Hinzu kommt, dass staatliche Anreize und staatliche Regulierung Rückenwind für Klimainvestitionen erzeugen, indem sie die Nutzung erneuerbarer Energien und nachhaltigerer Produkte und Lösungen fördern. «Es gibt im Wesentlichen zwei Ansätze», sagt Baumgartner. «In den USA setzt man auf Anreize. Die Biden-Administration hat eine Reihe von Massnahmen beschlossen und eine halbe Billion Dollar für die Förderung von Cleantech-Infrastrukturen und neuen Klimatechnologien zugesagt. In Europa hingegen führt man eher Vorschriften ein, allerdings im positiven Sinne. Nach dem Europäischen CO₂-Grenzausgleichssystem müssen Unternehmen mit Sitz in der EU bei Produktionsstätten ausserhalb Europas dieselben Normen für Kohlendioxidemissionen einhalten, als würden die Waren innerhalb der EU hergestellt. Diese Vorschriften sind nicht immer beliebt, aber sie bedeuten auch, dass Finanzinstitute und Privatmarktfonds über ihre Umweltauswirkungen Bericht erstatten müssen. Dies bewirkt, dass Anleger und Institutionen etwas mehr darüber nachdenken, was sie in diesem Bereich tun.»

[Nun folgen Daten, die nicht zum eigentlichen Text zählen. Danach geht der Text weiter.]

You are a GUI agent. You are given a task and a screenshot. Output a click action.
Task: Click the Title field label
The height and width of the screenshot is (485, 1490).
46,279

Entwicklung neuer Technologien entlang der Wertschöpfungskette
Dieser Rückenwind hat dazu beigetragen, dass insbesondere in den Vereinigten Staaten und in Europa ein Ökosystem für Klimainvestitionen entstanden ist. «Im Silicon Valley und in seiner Umgebung passiert eine Menge», sagt Baumgartner. «Die Technologie-Talente dort, die sich vor ein paar Jahren vielleicht noch anderen technischen Bereichen gewidmet haben, erkennen heute die Möglichkeiten der Klimatechnologie. Aber auch in Europa und Israel gibt es eine Reihe von Clustern, die oft mit Universitäten verbunden sind und neue Ideen entwickeln.»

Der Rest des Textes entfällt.